EXERCISE OBJECTIVE >> Extend the patent claims on TCP large send and large receive offload below, beginning with the next claim after the last one shown.

DOCUMENT SECTION >>
---------------

1. A method for enhancing TCP large send and large receive offload performance comprising:
receiving from a particular sender one or more incoming packets, each incoming packet having control information indicating a source node and a destination node for that packet;
determining the source node and the destination node of each incoming packet based on the control information of each packet;
determining a number of successive incoming packets that have the same source node and the same destination node;
determining whether the number of successive incoming packets having the same source node and the same destination node is greater than a predetermined minimum threshold; and
if the number of successive incoming packets having the same source node and destination node is greater than the predetermined minimum threshold, pausing transmission of packets from one or more senders other than the particular sender.
2. A method according to claim 1, further comprising storing each successive incoming packet having the same source node and the same destination node in a buffer.
3. A method according to claim 2, further comprising:
determining whether the number of successive incoming packets having the same source node and the same destination node is less than a predetermined maximum threshold; and
if the number of successive incoming packets having the same source node and destination node is not less than the predetermined maximum threshold, transmitting the buffer to an output port of a switch.
4. A method according to claim 2, further comprising:
if one of the incoming packets does not have the same source node and the same destination node as the previously-received packet, transmitting the buffer to an output port of a switch.
5. A method according to claim 1, further comprising routing each successive incoming packet having the same source node and the same destination node from an input port of a switch to an output port of the switch.
6. A method according to claim 5, further comprising:
determining whether the number of successive incoming packets having the same source node and the same destination node is less than a predetermined maximum threshold; and
if the number of successive incoming packets having the same source node and the same destination node is not less than the predetermined maximum threshold, ceasing routing of successive incoming packets having the same source node and the same destination node from the input port of the switch to the output port of the switch.

---------------

DATA PROVIDED >>
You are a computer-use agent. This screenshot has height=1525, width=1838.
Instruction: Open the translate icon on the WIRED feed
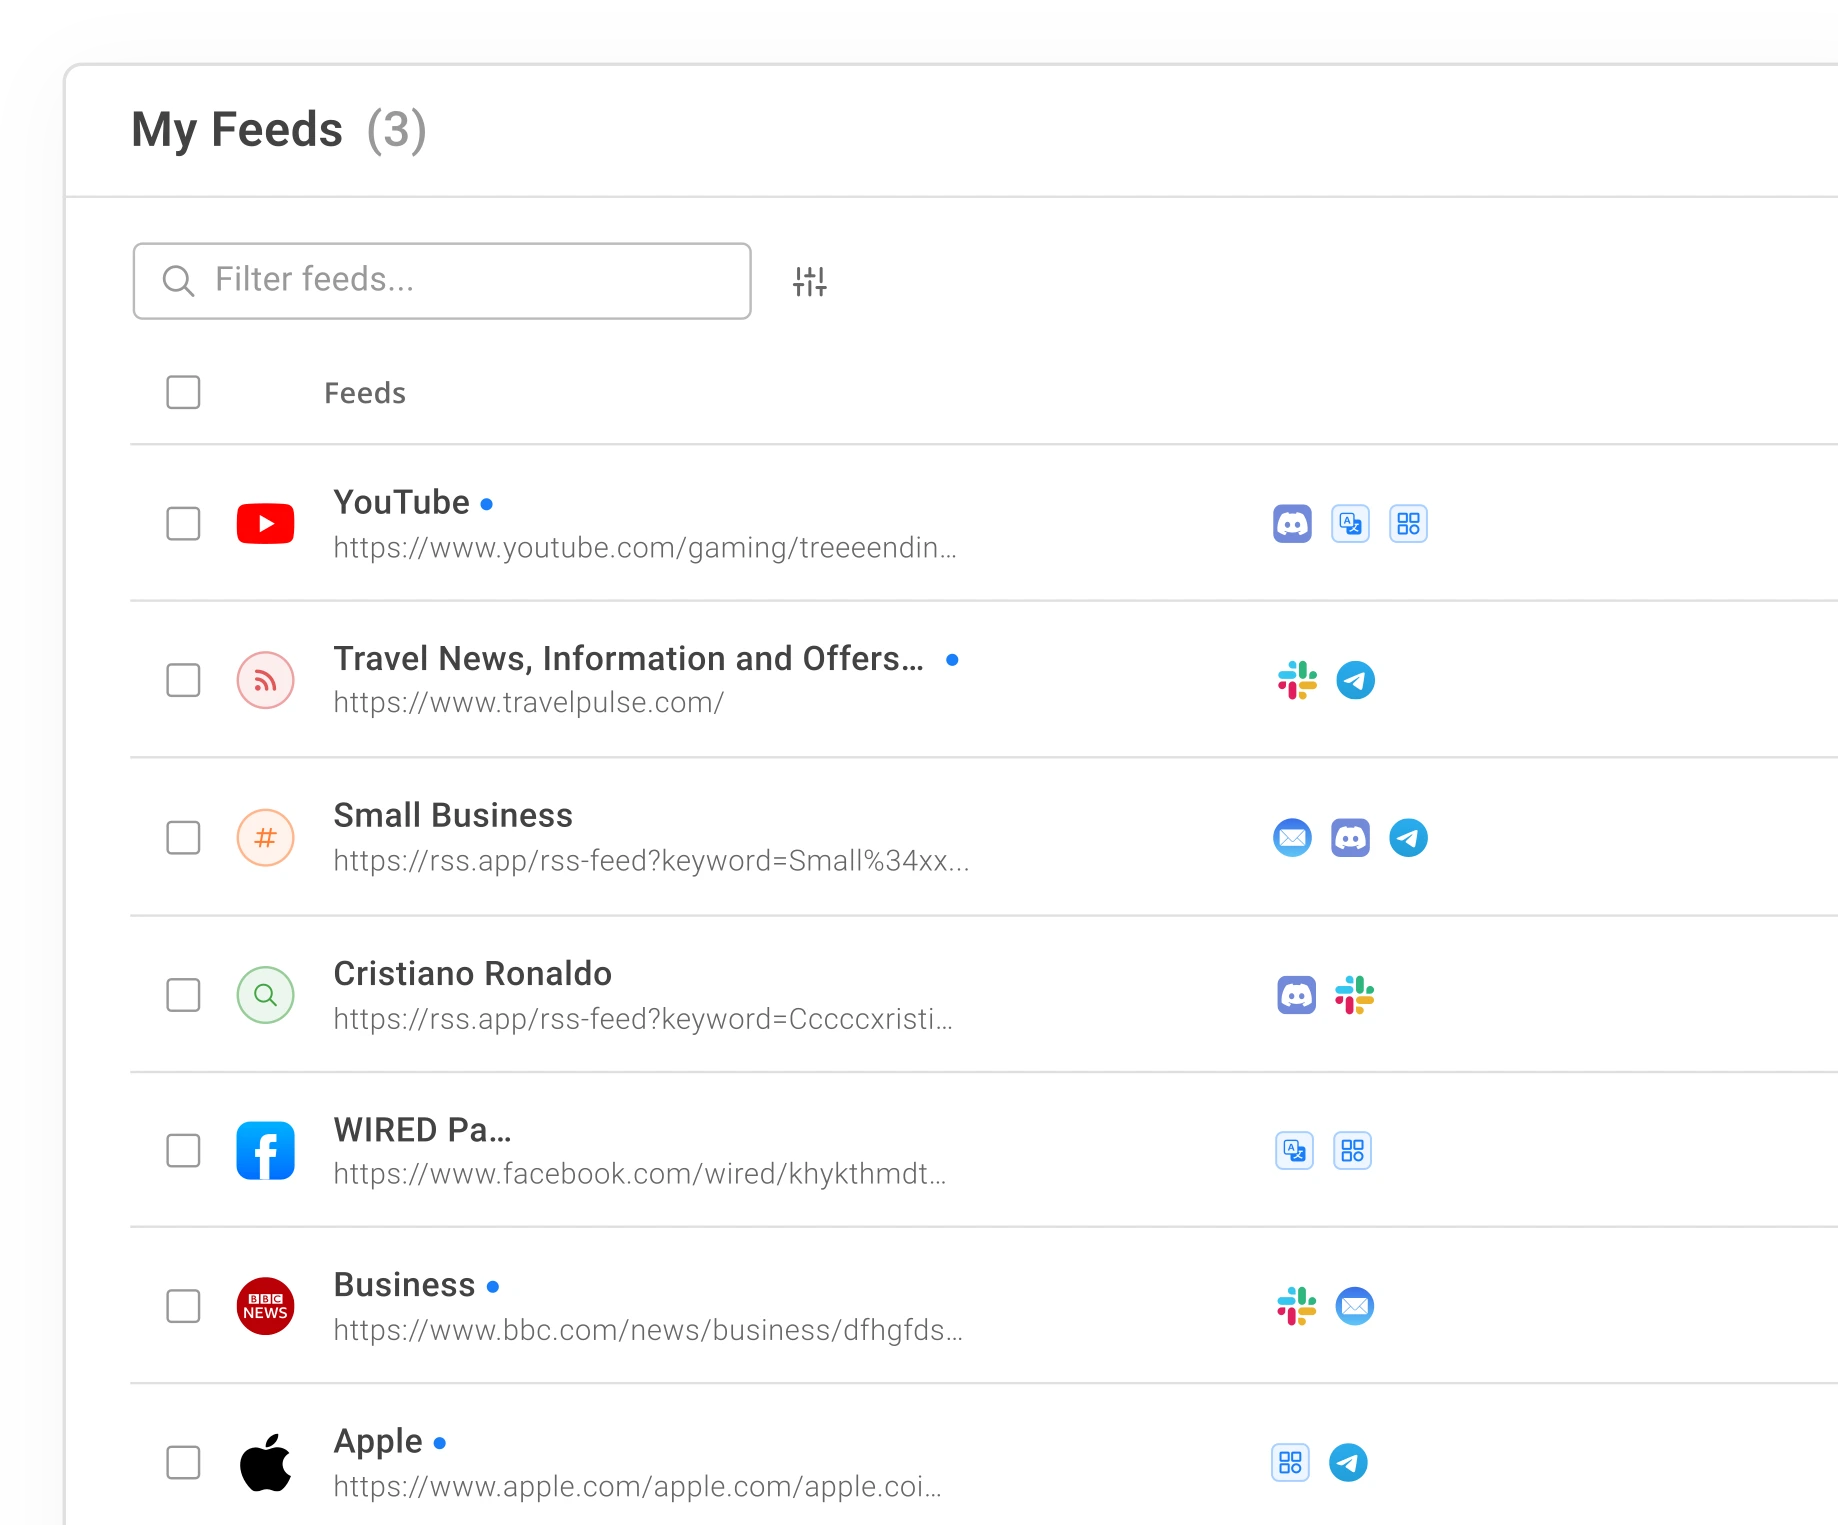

---------------

OUTPUT BELOW >>
7. A system for enhancing TCP large send and large receive offload performance comprising:
a plurality of nodes communicatively coupled to each other, wherein at least one node is configured to segment a data stream into a plurality of packets, each packet having control information indicating a source node and a destination node for that packet;
a switch communicatively coupled to the plurality of nodes, the switch configured to:
receive one or more incoming packets from a particular sender;
based on the control information of each incoming packet, determine the source node and the destination node of each incoming packet;
determine the number of successive incoming packets that have the same source node and the same destination node;
determine whether the number of successive incoming packets having the same source node and the same destination node is greater than a predetermined minimum threshold; and
if the number of successive incoming packets having the same source node and the same destination node is greater than a predetermined minimum threshold, pause receipt of packets from one or more senders other than the particular sender of the successive incoming packets having the same source node and destination node.
8. A system according to claim 7, the switch further configured to store each successive incoming packet having the same source node and the same destination node in a buffer.
9. A system according to claim 8, the switch further configured to:
determine whether the number of successive incoming packets having the same source node and the same destination node is less than a predetermined maximum threshold; and
if the number of successive incoming packets having the same source node and destination node is not less than the predetermined maximum threshold, transmit the buffer to an output port of the switch.
10. A system according to claim 8, the switch further configured to:
if one of the incoming packets does not have the same source node and the same destination node as the previously-received packet, transmit the buffer to an output port of the switch.
11. A system according to claim 7, the switch further configured to route each successive incoming packet having the same source node and the same destination node from an input port of the switch to an output port of the switch.
12. A system according to claim 11, the switch further configured to:
determine whether the number of successive incoming packets having the same source node and the same destination node is less than a predetermined maximum threshold; and
if the number of successive incoming packets having the same source node and the same destination node is not less than the predetermined maximum threshold, cease routing of successive incoming packets having the same source node and the same destination node from the input port of the switch to the output port of the switch.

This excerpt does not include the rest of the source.